Actions to take:
[A] In the text on maternal health in Ghana, what position does Ruth Sally Kodam hold, and at which hospital?
[B] Print the part of the text on maternal health in Ghana between "Women, especially expectant" and "the task ahead.", inclusive.

Passage for review:
Women, especially expectant mothers, have been advised to learn about pregnancy issues as a measure to help reduce the high mortality in the country.
Ms Ruth Sally Kodam, a Senior Midwifery Officer at the Tema General Hospital, in an interview with the Ghana News Agency in Tema said empowering women with the right information about pregnancy was one of the best ways to curb the deaths among pregnant women.
Ms Kodam, who is popularly known as Midwife Sally on various social media platforms for her activities towards the reduction in maternal mortality, said as a nurse, she had limited knowledge about pregnancy and had to read and research to prepare her for the task ahead.
“As a nurse, when I got pregnant, I realized that I didn’t know much about pregnancy, and therefore had to begin reading around to equip myself, that was when I came to the realisation that the high rate of maternal deaths was due to lack of information among the women,” she stated.

Data section:
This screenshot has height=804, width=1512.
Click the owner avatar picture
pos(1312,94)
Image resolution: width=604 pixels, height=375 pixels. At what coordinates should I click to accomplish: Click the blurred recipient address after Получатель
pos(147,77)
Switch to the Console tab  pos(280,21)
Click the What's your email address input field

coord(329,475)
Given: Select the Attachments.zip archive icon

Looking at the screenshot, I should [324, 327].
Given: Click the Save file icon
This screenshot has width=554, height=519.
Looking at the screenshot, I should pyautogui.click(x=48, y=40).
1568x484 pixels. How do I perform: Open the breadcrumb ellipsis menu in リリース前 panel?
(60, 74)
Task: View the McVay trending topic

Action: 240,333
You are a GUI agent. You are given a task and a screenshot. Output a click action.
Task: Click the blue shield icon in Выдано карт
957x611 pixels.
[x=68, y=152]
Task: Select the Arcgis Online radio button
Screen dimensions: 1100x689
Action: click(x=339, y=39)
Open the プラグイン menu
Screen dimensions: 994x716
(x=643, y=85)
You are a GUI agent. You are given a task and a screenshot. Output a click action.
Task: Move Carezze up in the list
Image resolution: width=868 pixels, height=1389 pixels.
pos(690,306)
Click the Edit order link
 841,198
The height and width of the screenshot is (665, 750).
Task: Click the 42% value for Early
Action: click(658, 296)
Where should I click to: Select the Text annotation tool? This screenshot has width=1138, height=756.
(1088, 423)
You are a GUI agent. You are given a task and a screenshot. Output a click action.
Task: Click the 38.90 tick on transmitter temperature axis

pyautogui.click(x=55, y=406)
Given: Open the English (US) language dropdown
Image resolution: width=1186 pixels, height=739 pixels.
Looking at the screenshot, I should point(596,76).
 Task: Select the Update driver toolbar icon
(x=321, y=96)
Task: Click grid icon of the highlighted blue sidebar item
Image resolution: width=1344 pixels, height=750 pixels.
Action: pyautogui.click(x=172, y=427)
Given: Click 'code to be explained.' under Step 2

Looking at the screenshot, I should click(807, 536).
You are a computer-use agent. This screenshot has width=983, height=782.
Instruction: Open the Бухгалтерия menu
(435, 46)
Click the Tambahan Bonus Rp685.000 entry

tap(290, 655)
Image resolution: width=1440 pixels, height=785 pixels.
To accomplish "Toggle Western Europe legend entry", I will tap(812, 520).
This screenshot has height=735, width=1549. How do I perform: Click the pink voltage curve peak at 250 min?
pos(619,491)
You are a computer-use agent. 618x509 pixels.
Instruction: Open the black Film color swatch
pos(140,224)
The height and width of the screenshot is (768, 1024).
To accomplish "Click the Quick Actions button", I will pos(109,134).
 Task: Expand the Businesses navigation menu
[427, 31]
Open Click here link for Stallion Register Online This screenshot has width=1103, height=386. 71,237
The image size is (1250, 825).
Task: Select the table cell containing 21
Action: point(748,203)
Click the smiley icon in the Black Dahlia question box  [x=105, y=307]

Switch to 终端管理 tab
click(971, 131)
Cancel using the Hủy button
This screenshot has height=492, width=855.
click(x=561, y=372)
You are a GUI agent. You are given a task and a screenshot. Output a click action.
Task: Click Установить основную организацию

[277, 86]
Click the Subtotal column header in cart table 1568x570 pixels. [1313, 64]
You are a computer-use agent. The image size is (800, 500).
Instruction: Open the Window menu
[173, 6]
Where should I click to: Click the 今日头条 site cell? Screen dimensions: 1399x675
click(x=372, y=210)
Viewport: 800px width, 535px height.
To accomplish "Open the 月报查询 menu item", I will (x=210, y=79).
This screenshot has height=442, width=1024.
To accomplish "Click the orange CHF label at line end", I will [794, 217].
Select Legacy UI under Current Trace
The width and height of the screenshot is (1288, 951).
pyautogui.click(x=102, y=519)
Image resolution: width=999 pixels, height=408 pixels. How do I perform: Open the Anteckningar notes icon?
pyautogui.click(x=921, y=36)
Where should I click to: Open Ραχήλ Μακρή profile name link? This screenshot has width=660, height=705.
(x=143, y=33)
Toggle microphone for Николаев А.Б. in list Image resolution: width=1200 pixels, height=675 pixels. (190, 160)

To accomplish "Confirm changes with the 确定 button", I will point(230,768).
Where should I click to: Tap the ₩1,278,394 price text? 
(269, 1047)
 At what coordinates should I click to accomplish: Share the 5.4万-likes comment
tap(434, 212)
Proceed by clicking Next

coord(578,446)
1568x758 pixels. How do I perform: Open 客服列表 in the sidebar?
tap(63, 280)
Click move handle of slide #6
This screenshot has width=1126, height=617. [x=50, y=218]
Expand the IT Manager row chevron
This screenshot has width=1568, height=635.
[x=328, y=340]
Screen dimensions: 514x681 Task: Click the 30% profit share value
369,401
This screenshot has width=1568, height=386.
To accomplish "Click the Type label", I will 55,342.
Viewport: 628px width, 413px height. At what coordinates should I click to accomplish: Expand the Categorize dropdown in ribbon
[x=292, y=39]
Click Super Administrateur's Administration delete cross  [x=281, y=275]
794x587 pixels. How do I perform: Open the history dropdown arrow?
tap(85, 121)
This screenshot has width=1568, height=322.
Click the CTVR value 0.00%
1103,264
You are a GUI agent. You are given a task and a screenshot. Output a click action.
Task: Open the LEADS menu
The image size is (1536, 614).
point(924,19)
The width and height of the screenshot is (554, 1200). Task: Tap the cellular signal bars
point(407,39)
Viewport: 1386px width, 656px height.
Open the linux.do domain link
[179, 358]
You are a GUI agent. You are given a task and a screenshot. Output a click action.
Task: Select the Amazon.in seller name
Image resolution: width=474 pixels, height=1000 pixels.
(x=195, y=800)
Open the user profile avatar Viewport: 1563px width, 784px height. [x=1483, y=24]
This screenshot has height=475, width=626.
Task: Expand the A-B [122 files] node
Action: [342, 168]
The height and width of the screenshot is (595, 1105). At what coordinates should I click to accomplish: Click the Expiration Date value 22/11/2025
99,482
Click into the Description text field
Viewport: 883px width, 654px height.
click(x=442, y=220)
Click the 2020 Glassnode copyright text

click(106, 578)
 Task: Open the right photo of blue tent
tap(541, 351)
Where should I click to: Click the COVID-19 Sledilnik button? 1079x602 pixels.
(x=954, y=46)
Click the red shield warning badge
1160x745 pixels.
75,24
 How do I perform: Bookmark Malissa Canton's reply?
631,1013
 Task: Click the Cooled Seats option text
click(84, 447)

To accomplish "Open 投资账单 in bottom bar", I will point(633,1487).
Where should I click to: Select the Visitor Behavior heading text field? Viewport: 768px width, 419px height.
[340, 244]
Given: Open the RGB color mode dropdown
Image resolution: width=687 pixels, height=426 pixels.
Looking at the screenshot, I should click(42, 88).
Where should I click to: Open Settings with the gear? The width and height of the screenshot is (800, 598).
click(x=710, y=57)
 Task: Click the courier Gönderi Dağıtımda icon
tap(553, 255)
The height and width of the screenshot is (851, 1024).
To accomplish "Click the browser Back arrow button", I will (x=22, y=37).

Numbered responses:
[A] She is a Senior Midwifery Officer at the Tema General Hospital.

[B]
Women, especially expectant mothers, have been advised to learn about pregnancy issues as a measure to help reduce the high mortality in the country.
Ms Ruth Sally Kodam, a Senior Midwifery Officer at the Tema General Hospital, in an interview with the Ghana News Agency in Tema said empowering women with the right information about pregnancy was one of the best ways to curb the deaths among pregnant women.
Ms Kodam, who is popularly known as Midwife Sally on various social media platforms for her activities towards the reduction in maternal mortality, said as a nurse, she had limited knowledge about pregnancy and had to read and research to prepare her for the task ahead.